REMEMBER THAT ONE TIME CARA DESECRATED KAHLAN?
I was going through my Seeker folders and found this only half-finished recap of Desecrated that was created on 11 April 2010 (so, a year and a half ago?) and figured it's worth sharing even though it's unfinished, BECAUSE SERIOUSLY, THIS EPISODE, LOL.
ANYWAY, here it is :)
Tip: I strongly suggest rewatching the episode before reading this for maximum lolls.
I FREAKING LOVE THAT MOVIE. AND I LOVE THIS EPISODE! Which is pretty much why I've resurrected (har har) the recaps 16 months past their expiry date.
OKAY LOOK. I REALISE I AM LATE TO RICHARD'S BIRTHDAY PARTY. But you'll be pleased to hear I sent him a hairdresser as a gift.
Cara's cooking her signature dish “Badass Stew”, so named because it's so bad it tastes like ass. :P
Though is Cara's inflection here kind of wrong? She should sound a little put out, or be defensively pretending it's going to taste orsum (as she believes nothing she does is less than awesome, yes?) while Richard gives the plot-I mean pot-a wary look then ‘accidentally’ knocks it over. So idk about all this ‘I'm so sexily glad my stew is going to be torturous’. Right? Right? Although we all now she loves torture, so I'm torn.
OMG LONGEST PARAGRAPH EVER IN FIRST RECAP IN AGES, WHAT. SORRY TO THE PEOPLE WHO'RE JUST HERE FOR THE PICTURES? I JUST HAVE A LOT OF FEELINGS WORDS.
KAHLAN: *huff huff* RICHARD!! Zedd told me Cara's cooking?! I've come to save you!
CARA/RICHARD: …...
Now that's creepy. Don't go in there guys, that looks like Sleepy Hollow D:
KAHLAN: SURPRISE! COMPULSORY FUN! *kisses Rich*
Richard was super adorkable in this whole scene, hee.
Zedd would like to introduce everyone to ERIC, THE DREAMBOAT Eric's dad.
ERIC: Would you like to dance, Seeker?
RICHARD: Why ye-
KAHLAN: Keep your chin-clefty handsome-ness off my man, dreamboa- uh, Eric.

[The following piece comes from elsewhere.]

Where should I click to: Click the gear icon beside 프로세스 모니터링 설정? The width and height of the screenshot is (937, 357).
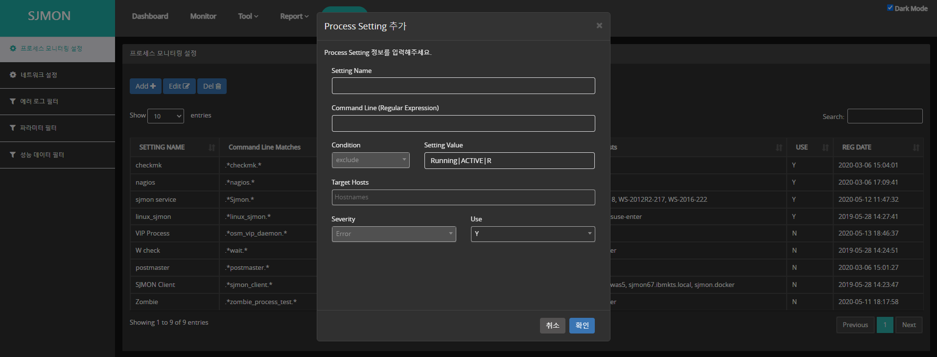[x=13, y=48]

Kahlan's smile is saying ‘You can unwrap my present later, birthday boy’ ;D
And then Elizabeth Bennet danced with Mr Darcy. HA!
Dorks ♥
Don't get too excited, Cara.
BRIDGET: *accidentally looks*
DIRECTOR: CUT! Bridget, stop that.
BRIDGET: O_O
TAB: *secretly lovin' it*
KAHLAN: Stop being such a grouchy-pants Cara, try to have some fun.
CARA: Why do you hate me? ...I thought I knew torture. And then I met you people.
Cara awards you an A+ for torture, Kahlan. You guys are a match made in the Midlands ♥
[insert closet metaphor here]
LOL at our manly-men lounging masculinely now that their lady friends have gone closet adventuring.
CORMAC: I'll need assistance from certain members of the audience. Mostly the young, handsome, dreamboaty ones.
CARA: This looks suspiciously like a plot point… What does the note say?
KAHLAN: ‘You have one day in which progress Cara's character development before you run out of air.’
*suddenly distracted by the blonde with pouty lips* Sexualised television I LOVE YOU.
UNF, SHE TOTALLY (WO)MAN-HANDLED KAHLAN TO GET THE KNIFE.
Love that Cara grabs the knife and then gives Kahlan the ‘Oh by the way I'm borrowing your knife’ look. Classic.
Kind of adore how Richard cut his hand quickly, but Cara does it really slowly and deliberately, like she's relishing the pain.
Plus there appears to be people with hand kinks in this fandom >.> so Cara's naked hand was like this unexpected event. Like
that volcano in Iceland. HOT. UNEXPECTED. YESH.
(hand p0rn for
@thief_21 and
@fuckyeahtabrett)
HE TOTALLY SPARED THE PRETTY BOYS. GIVE THAT MISGUIDED MAN A MEDAL! :D
RICHARD: It says “We are trapped in a very warm tomb. Please do not disturb.”
This looks like every RPG cemetery level I've ever played. Richard's like O_O ‘I'm going to need more Experience Points to win this level.’ If the boss is a necromancer I will cry stereotype tears.
CARA: Kahlan, I'm borrrred. How long til the lady-wrestling?
KAHLAN: Script says it's not until Act 3.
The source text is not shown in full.